On voyait aux lueurs de la nocturne lampe
Des files de troupeaux gravissant une rampe,
Troupeaux qu’une tribu de pasteurs, pris du soir,
Chassait dans le lointain derrière un tertre noir.
Hommes, femmes, enfants, ils s’enfonçaient dans l’ombre.

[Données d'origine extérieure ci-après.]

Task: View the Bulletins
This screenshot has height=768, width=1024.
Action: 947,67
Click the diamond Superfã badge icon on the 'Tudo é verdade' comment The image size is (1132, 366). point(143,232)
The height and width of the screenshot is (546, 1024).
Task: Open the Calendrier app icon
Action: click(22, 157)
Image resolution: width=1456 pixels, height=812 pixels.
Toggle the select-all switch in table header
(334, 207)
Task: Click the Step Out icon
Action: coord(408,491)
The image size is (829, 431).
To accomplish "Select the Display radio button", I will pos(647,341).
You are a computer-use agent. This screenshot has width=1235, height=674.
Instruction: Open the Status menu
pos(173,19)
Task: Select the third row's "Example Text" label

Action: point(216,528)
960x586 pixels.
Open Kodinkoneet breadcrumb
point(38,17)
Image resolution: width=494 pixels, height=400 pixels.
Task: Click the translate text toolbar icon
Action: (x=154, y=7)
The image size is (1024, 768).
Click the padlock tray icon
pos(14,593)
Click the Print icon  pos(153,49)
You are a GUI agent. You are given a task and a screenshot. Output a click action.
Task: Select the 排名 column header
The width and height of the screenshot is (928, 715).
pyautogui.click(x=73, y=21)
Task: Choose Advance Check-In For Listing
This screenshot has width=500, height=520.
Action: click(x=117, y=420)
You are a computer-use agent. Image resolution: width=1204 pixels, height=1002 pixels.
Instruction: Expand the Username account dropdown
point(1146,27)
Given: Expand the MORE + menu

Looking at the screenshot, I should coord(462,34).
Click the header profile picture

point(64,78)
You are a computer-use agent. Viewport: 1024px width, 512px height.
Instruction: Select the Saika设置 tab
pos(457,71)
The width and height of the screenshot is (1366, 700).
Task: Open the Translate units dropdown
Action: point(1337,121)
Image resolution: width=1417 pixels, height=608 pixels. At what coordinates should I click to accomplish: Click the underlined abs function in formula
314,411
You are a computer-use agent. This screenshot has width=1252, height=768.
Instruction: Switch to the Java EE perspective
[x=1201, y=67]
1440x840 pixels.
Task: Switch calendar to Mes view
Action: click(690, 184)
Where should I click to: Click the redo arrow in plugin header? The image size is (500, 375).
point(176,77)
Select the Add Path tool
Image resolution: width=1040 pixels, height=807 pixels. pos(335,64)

Cette famille humaine était en petit nombre ;
Sous ce ciel sans ardeur et sans humidité,
Seul un léger tissu couvrait leur nudité ;
Les femmes ombrageaient de feuilles leur ceinture
Et se voilaient le sein avec leur chevelure ;
Et les hommes nouaient sur leurs flancs nus les peaux
Des plus beaux léopards, ennemis des troupeaux ;
La taille, la grandeur, la force de ces hommes
Passait l’humanité des âges où nous nous sommes,
Autant que la hauteur de ces arbres géants
Surpasse en vos forêts vos chênes de cent ans.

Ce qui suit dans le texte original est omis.